## Exercise brief
Echo the records verbatim, starting at the line containing "Image resolution: width=1920" and ending at the line containing "at (395, 749).", with both of those lines included. Give nothing outside that span.

[Stored records]

-------

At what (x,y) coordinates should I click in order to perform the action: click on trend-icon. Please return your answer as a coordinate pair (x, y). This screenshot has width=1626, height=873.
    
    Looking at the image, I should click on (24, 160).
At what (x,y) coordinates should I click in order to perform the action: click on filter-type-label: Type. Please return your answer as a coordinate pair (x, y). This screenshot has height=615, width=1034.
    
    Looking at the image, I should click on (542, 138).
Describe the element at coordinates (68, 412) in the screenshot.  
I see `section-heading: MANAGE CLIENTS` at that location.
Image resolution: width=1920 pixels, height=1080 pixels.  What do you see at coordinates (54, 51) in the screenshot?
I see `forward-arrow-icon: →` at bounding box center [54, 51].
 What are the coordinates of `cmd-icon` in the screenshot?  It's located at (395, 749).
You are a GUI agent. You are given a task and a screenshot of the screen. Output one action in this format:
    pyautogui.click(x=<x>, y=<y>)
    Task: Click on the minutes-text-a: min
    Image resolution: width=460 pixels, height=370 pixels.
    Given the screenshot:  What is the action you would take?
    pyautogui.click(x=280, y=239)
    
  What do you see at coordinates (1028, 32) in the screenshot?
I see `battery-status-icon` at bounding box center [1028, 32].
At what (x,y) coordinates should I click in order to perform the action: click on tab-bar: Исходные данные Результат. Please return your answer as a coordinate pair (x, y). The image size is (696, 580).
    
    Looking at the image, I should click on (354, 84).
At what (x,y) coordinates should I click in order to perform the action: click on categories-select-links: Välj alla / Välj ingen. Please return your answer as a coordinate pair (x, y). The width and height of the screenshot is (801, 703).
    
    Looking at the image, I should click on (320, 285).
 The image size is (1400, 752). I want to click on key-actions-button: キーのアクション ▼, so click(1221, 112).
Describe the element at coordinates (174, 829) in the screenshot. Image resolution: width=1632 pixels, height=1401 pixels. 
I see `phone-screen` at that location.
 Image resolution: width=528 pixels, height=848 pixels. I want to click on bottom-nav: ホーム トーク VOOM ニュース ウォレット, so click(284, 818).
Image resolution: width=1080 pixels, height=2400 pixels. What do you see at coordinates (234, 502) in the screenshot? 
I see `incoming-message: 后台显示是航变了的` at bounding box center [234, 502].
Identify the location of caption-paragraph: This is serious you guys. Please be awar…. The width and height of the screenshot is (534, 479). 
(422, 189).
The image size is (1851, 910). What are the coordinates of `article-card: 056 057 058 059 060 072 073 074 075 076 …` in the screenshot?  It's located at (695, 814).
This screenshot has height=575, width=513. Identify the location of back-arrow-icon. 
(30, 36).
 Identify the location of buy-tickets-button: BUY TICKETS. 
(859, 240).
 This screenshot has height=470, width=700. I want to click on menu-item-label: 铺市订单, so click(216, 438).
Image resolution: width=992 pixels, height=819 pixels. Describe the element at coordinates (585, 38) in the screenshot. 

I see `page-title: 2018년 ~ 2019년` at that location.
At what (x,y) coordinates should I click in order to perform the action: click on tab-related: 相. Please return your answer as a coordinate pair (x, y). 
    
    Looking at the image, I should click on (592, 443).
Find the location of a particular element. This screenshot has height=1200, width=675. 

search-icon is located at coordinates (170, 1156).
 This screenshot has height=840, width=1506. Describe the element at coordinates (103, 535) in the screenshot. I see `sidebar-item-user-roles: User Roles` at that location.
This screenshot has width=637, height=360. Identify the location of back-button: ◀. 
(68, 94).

-------

## Answer space
Image resolution: width=1920 pixels, height=1080 pixels.  What do you see at coordinates (54, 51) in the screenshot?
I see `forward-arrow-icon: →` at bounding box center [54, 51].
 What are the coordinates of `cmd-icon` in the screenshot?  It's located at (395, 749).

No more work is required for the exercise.